EXERCISE DESCRIPTION: Could every entry be set down once more, exactly as given?
=== DATA PROVIDED ===
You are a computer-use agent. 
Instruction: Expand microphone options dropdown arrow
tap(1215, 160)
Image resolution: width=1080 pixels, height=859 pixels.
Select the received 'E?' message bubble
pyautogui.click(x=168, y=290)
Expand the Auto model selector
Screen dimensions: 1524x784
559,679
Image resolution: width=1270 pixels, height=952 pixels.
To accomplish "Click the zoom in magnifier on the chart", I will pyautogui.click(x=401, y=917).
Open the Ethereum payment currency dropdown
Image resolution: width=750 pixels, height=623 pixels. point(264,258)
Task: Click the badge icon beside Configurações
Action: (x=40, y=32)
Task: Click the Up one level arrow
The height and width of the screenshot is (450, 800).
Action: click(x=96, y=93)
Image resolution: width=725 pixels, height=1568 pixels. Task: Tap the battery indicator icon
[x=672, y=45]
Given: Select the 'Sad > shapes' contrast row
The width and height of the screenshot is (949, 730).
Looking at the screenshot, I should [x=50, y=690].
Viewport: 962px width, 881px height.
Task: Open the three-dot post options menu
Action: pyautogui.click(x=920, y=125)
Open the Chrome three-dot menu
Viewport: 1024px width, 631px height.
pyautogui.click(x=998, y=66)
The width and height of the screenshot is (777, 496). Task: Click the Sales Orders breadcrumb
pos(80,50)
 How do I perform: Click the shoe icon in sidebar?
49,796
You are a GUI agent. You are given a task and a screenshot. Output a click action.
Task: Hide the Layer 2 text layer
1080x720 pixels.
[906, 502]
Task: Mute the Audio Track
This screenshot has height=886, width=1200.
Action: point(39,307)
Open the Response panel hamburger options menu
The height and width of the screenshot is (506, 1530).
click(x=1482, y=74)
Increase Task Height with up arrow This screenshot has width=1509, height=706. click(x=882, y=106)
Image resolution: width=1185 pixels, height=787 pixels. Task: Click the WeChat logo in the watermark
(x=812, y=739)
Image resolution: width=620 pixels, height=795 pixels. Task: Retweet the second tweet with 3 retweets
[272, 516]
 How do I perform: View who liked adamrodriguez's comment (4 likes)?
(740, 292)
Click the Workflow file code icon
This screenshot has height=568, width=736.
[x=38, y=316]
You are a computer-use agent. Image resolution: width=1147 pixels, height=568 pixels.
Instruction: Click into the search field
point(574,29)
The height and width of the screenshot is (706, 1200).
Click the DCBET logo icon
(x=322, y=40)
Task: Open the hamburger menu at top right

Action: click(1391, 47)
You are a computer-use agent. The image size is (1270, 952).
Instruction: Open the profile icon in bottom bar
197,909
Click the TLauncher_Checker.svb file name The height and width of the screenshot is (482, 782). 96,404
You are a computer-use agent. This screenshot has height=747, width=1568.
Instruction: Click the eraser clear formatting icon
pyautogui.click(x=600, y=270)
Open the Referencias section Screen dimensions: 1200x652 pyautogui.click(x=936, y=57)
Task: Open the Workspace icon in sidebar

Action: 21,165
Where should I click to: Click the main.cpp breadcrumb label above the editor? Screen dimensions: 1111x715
===
OUTPUT BELOW:
You are a computer-use agent. 
Instruction: Expand microphone options dropdown arrow
tap(1215, 160)
Image resolution: width=1080 pixels, height=859 pixels.
Select the received 'E?' message bubble
pyautogui.click(x=168, y=290)
Expand the Auto model selector
Screen dimensions: 1524x784
559,679
Image resolution: width=1270 pixels, height=952 pixels.
To accomplish "Click the zoom in magnifier on the chart", I will pyautogui.click(x=401, y=917).
Open the Ethereum payment currency dropdown
Image resolution: width=750 pixels, height=623 pixels. point(264,258)
Task: Click the badge icon beside Configurações
Action: (x=40, y=32)
Task: Click the Up one level arrow
The height and width of the screenshot is (450, 800).
Action: click(x=96, y=93)
Image resolution: width=725 pixels, height=1568 pixels. Task: Tap the battery indicator icon
[x=672, y=45]
Given: Select the 'Sad > shapes' contrast row
The width and height of the screenshot is (949, 730).
Looking at the screenshot, I should [x=50, y=690].
Viewport: 962px width, 881px height.
Task: Open the three-dot post options menu
Action: pyautogui.click(x=920, y=125)
Open the Chrome three-dot menu
Viewport: 1024px width, 631px height.
pyautogui.click(x=998, y=66)
The width and height of the screenshot is (777, 496). Task: Click the Sales Orders breadcrumb
pos(80,50)
 How do I perform: Click the shoe icon in sidebar?
49,796
You are a GUI agent. You are given a task and a screenshot. Output a click action.
Task: Hide the Layer 2 text layer
1080x720 pixels.
[906, 502]
Task: Mute the Audio Track
This screenshot has height=886, width=1200.
Action: point(39,307)
Open the Response panel hamburger options menu
The height and width of the screenshot is (506, 1530).
click(x=1482, y=74)
Increase Task Height with up arrow This screenshot has width=1509, height=706. click(x=882, y=106)
Image resolution: width=1185 pixels, height=787 pixels. Task: Click the WeChat logo in the watermark
(x=812, y=739)
Image resolution: width=620 pixels, height=795 pixels. Task: Retweet the second tweet with 3 retweets
[272, 516]
 How do I perform: View who liked adamrodriguez's comment (4 likes)?
(740, 292)
Click the Workflow file code icon
This screenshot has height=568, width=736.
[x=38, y=316]
You are a computer-use agent. Image resolution: width=1147 pixels, height=568 pixels.
Instruction: Click into the search field
point(574,29)
The height and width of the screenshot is (706, 1200).
Click the DCBET logo icon
(x=322, y=40)
Task: Open the hamburger menu at top right

Action: click(1391, 47)
You are a computer-use agent. The image size is (1270, 952).
Instruction: Open the profile icon in bottom bar
197,909
Click the TLauncher_Checker.svb file name The height and width of the screenshot is (482, 782). 96,404
You are a computer-use agent. This screenshot has height=747, width=1568.
Instruction: Click the eraser clear formatting icon
pyautogui.click(x=600, y=270)
Open the Referencias section Screen dimensions: 1200x652 pyautogui.click(x=936, y=57)
Task: Open the Workspace icon in sidebar

Action: 21,165
Where should I click to: Click the main.cpp breadcrumb label above the editor? Screen dimensions: 1111x715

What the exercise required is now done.